Hell to the Fuck YES!

Thank you!! Thank you!! Totally donating to this cause. Just like the condom with teeth, I hate that this is needed BUT I'm grateful.
Basically new technology has allowed for the detection of the date rape drug through the use of certain materials. Cups and straws will be able to detect if your drink is laced with GHB.  For the full article go here: Drug Rape Prevention: DrinkSavvy

Friday, December 14, 2012

Free Write: On Sandy Hook & Others

The fact that shootings like this continue to happen breaks my heart. My condolences for all those families who have ever lost someone due to any form of violence. To Sandy Hook Elementary you have my warm wishes and love. To those who have ever taken an innocent life, I'm sorry, that wasn't right but nevertheless I'm sorry if whatever plagued you took over. 
Rest in peace butterflies. Rest in peace.

-ChesterYaYa

Tuesday, December 11, 2012

It's feeling small.
Hopeless.
Fragile.
Weak.

It's feeling muddled in your skin.
Ugly.
Confused.
Uncomfortable.

Everything and everyone is daunting.
Scary.
Intimidating.
Painful.

Hunger will plague you but the urge to consume doesn't exist.
Tired.
Lazy.
Frustrated.


It's realizing things are wrong and being afraid to look at yourself but not having the courage or strength to fight against yourself alone.
It's needing help and being too proud to ask, but mainly being scared of what the others may think if they realize you're not "fine".
It's looking outside, realizing what a beautiful day it is and still remaining in your bed, not even trying to leave.
There is no motivation. There is a desire to seek help and be fixed. There is a desire to magically erase all of it.

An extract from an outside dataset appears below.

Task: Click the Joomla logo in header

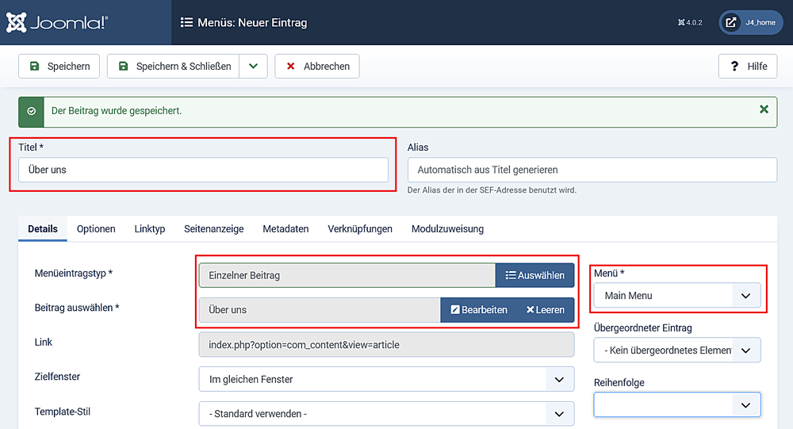Action: pyautogui.click(x=57, y=22)
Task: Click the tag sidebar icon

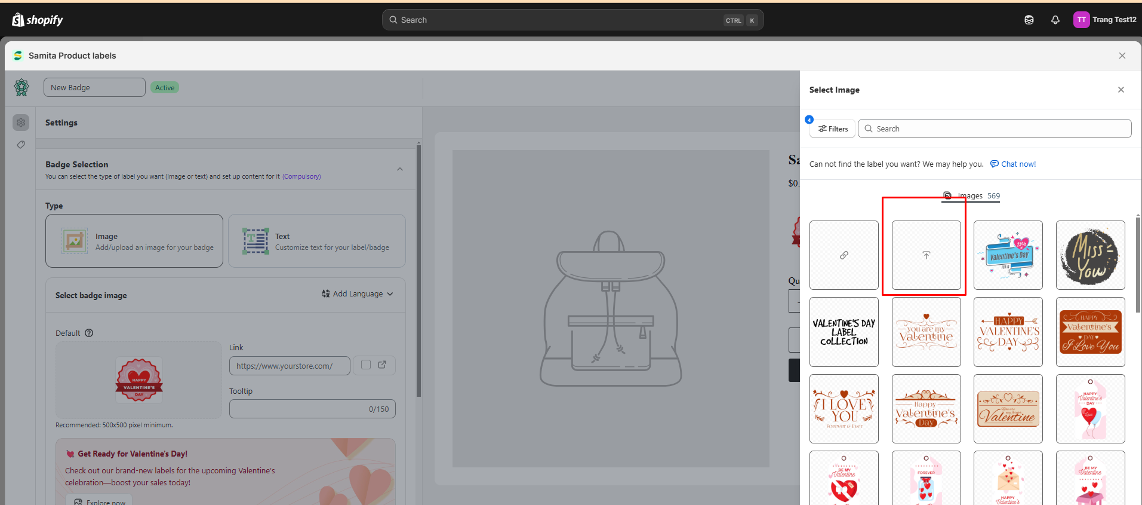Action: tap(21, 145)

It's giving up, still trying and hating yourself for not being able to fix it alone.


I'll just turn away.

Solace can only be brought by terrible actions.
Acceptance of the new will not lead to comfort, turning away will.


The smiles, the giggles, the carless flirting will hurt.
For now, acceptance is impossible.
A promise of a full me repair will occur is out of line.
A promise that acceptance will one day occur is out of line.
A promise of any nature will be a lie.

Denial is not right but it does calm me.

Monday, December 10, 2012

Free Write:

I am not meant for things that matter.
I am the pit stop between the trash and the grand ball.
I will help you make yourself into a better person, but I will be forgotten.
I will fill your life with majestic encounters and beautiful trembles but there will be better.

Don't apologize, I know my place.
Don't pretend that you don't understand.
Years, tears and smiles have led to my understanding.
I am slowly embracing it all.

In the end, I always end the same.

Wednesday, December 5, 2012

Free Write: I Think I Found It

I've always wanted a tattoo. That being said, I've always wanted the tattoo to be words. I can't imagine pictures, no matter how artistic they can be, to be forever etched on my skin. I find that words are more significant to me, even if I suck at writing.
I've been well, dealing with some "demons". I have yet to get professional help but hey, babysteps. I'm getting there.
I decided to start reading again. I've been watching movies, films and shows. (I strongly believe that there is a difference between films and movies.) Lately I've been watching an incredible amount of tv/movies/films. Consequently, I've been feeling like a fucking zombie so this lead to my decision of reducing my watching time and increasing my reading time. I was originally reading The Canterbury Tales and House of Leaves. Today I was going to continue with more tales but I wasn't in the mood. My anxiety and panic attacks have been easily triggered so for now, I'm avoiding House of Leaves.
I turned to Euripides. While reading Alcestis I discovered an amazing quote.
"And I, because I am your friend and you
are mine, shall help you bear this sorrow, as I should."
It's what I stand for. I think I've found my tattoo. Now, to save up and continue being true to those words.